**TASK TO COMPLETE**
Output range, inclusive: from the line containing "Viewport: 725px width, 1568px height." to the line containing "The height and width of the screenshot is (1568, 539).". Restate those lines from the data below word for word and only those.

**MATERIAL PROVIDED**
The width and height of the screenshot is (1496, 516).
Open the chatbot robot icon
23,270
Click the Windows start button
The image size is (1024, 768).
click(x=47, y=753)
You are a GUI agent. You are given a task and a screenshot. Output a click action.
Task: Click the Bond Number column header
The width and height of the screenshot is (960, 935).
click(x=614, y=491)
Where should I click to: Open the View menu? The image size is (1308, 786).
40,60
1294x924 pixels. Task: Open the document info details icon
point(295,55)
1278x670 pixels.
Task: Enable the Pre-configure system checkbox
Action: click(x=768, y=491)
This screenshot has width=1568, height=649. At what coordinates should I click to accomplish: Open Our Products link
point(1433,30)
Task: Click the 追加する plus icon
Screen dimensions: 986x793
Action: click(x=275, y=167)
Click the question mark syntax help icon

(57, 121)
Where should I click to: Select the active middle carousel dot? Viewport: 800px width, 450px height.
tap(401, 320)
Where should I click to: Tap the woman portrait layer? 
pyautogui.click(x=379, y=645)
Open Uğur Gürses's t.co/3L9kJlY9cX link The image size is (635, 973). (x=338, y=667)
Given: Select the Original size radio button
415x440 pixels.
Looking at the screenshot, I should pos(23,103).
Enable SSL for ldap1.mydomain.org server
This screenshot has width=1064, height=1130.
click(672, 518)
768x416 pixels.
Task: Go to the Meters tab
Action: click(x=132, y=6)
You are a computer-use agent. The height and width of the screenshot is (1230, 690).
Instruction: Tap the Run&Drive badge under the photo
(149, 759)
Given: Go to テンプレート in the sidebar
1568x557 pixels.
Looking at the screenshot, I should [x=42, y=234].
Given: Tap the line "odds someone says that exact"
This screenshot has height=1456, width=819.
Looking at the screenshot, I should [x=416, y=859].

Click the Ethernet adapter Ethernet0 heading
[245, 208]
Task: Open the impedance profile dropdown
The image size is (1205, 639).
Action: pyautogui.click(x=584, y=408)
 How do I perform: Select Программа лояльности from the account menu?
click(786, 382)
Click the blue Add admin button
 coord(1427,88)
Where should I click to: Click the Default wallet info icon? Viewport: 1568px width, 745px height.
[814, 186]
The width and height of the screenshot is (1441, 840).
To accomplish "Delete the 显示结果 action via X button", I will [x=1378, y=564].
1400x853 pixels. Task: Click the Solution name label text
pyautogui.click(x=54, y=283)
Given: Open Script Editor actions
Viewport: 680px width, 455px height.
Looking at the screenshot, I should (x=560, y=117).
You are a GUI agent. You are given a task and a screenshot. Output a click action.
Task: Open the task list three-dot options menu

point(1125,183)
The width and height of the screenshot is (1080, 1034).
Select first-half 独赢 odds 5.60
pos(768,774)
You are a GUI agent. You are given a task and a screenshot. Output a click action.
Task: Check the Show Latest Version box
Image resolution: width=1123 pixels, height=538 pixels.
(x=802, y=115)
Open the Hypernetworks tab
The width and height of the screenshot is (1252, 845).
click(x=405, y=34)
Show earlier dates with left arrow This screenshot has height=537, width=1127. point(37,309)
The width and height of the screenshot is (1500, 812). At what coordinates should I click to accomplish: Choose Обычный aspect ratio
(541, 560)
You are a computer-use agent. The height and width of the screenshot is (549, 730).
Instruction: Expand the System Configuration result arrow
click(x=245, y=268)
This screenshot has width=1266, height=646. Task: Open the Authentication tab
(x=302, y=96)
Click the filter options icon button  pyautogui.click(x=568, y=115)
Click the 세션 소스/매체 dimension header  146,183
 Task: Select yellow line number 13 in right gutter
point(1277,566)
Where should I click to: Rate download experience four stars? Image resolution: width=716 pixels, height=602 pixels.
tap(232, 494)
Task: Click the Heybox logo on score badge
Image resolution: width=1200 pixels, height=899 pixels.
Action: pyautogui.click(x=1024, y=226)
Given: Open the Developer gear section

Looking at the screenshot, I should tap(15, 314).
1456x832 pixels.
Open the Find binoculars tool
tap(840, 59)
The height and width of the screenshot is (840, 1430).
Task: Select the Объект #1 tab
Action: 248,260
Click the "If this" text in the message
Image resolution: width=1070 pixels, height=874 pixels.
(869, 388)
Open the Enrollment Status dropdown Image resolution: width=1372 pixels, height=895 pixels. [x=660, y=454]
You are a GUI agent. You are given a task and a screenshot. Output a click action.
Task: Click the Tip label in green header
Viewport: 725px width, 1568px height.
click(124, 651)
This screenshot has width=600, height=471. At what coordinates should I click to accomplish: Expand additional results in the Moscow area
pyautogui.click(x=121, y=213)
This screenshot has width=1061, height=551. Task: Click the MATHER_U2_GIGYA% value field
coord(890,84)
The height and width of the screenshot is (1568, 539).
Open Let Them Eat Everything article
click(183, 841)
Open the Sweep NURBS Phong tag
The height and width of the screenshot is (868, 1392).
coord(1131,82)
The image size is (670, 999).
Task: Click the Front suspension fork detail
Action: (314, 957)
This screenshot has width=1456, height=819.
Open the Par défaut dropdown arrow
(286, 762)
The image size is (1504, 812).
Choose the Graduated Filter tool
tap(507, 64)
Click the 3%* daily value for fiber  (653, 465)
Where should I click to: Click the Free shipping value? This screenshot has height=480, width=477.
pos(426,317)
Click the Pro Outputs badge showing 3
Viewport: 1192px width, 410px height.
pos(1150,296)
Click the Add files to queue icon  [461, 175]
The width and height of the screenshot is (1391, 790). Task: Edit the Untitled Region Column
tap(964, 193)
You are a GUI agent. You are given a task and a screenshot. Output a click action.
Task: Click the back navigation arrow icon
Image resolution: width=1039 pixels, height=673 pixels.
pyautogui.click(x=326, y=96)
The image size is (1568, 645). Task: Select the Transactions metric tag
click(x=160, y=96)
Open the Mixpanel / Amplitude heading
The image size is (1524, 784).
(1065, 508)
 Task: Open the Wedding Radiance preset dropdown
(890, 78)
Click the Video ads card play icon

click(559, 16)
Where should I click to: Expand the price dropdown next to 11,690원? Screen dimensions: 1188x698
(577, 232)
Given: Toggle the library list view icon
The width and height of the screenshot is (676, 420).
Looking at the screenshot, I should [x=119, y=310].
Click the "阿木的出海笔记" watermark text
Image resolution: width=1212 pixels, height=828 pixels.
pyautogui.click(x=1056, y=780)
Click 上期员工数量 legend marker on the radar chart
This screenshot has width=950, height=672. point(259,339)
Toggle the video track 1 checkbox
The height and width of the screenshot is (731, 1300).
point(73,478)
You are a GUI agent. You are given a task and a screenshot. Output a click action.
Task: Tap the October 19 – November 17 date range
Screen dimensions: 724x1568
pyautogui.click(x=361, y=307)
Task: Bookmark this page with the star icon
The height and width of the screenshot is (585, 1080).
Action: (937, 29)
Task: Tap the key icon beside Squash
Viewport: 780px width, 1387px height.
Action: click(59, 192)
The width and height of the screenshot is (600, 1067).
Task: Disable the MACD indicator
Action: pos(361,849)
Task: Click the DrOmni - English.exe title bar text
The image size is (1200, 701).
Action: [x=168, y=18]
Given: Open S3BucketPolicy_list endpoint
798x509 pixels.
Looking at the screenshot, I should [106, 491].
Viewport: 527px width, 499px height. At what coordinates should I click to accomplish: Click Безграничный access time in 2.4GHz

**OUTPUT OF THE TASK**
Viewport: 725px width, 1568px height.
click(124, 651)
This screenshot has width=600, height=471. At what coordinates should I click to accomplish: Expand additional results in the Moscow area
pyautogui.click(x=121, y=213)
This screenshot has width=1061, height=551. Task: Click the MATHER_U2_GIGYA% value field
coord(890,84)
The height and width of the screenshot is (1568, 539).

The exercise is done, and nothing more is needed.